Data supplied —
++++++

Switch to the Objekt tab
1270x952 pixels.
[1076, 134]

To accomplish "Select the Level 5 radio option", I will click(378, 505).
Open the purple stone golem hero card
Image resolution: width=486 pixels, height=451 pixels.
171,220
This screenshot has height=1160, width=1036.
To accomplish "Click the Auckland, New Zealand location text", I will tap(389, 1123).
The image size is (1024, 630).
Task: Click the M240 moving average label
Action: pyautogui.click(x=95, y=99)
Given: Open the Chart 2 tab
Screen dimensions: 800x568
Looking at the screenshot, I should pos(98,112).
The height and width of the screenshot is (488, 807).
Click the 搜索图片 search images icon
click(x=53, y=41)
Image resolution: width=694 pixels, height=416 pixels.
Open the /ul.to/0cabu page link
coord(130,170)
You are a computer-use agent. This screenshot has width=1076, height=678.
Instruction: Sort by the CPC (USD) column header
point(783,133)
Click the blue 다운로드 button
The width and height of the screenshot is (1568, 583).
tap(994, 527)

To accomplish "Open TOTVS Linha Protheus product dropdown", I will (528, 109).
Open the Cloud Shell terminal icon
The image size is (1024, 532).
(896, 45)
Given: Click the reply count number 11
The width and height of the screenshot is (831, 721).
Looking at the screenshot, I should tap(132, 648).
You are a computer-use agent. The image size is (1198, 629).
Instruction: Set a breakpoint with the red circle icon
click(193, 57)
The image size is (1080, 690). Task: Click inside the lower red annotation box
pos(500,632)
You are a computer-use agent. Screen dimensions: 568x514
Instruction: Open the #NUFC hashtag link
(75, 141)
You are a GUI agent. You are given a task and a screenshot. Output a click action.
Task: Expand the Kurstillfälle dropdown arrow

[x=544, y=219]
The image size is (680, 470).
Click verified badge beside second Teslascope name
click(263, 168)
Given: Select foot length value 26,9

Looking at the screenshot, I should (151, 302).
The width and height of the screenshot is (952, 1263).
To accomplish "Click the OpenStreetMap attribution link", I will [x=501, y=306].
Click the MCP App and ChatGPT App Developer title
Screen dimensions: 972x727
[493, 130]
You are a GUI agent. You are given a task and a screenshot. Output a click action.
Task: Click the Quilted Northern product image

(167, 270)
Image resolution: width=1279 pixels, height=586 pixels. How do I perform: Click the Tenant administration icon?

++++++

Problem requirements — Copy all of the data above, character for character.

Result —
Switch to the Objekt tab
1270x952 pixels.
[1076, 134]

To accomplish "Select the Level 5 radio option", I will click(378, 505).
Open the purple stone golem hero card
Image resolution: width=486 pixels, height=451 pixels.
171,220
This screenshot has height=1160, width=1036.
To accomplish "Click the Auckland, New Zealand location text", I will tap(389, 1123).
The image size is (1024, 630).
Task: Click the M240 moving average label
Action: pyautogui.click(x=95, y=99)
Given: Open the Chart 2 tab
Screen dimensions: 800x568
Looking at the screenshot, I should pos(98,112).
The height and width of the screenshot is (488, 807).
Click the 搜索图片 search images icon
click(x=53, y=41)
Image resolution: width=694 pixels, height=416 pixels.
Open the /ul.to/0cabu page link
coord(130,170)
You are a computer-use agent. This screenshot has width=1076, height=678.
Instruction: Sort by the CPC (USD) column header
point(783,133)
Click the blue 다운로드 button
The width and height of the screenshot is (1568, 583).
tap(994, 527)

To accomplish "Open TOTVS Linha Protheus product dropdown", I will (528, 109).
Open the Cloud Shell terminal icon
The image size is (1024, 532).
(896, 45)
Given: Click the reply count number 11
The width and height of the screenshot is (831, 721).
Looking at the screenshot, I should tap(132, 648).
You are a computer-use agent. The image size is (1198, 629).
Instruction: Set a breakpoint with the red circle icon
click(193, 57)
The image size is (1080, 690). Task: Click inside the lower red annotation box
pos(500,632)
You are a computer-use agent. Screen dimensions: 568x514
Instruction: Open the #NUFC hashtag link
(75, 141)
You are a GUI agent. You are given a task and a screenshot. Output a click action.
Task: Expand the Kurstillfälle dropdown arrow

[x=544, y=219]
The image size is (680, 470).
Click verified badge beside second Teslascope name
click(263, 168)
Given: Select foot length value 26,9

Looking at the screenshot, I should (151, 302).
The width and height of the screenshot is (952, 1263).
To accomplish "Click the OpenStreetMap attribution link", I will [x=501, y=306].
Click the MCP App and ChatGPT App Developer title
Screen dimensions: 972x727
[493, 130]
You are a GUI agent. You are given a task and a screenshot. Output a click action.
Task: Click the Quilted Northern product image

(167, 270)
Image resolution: width=1279 pixels, height=586 pixels. How do I perform: Click the Tenant administration icon?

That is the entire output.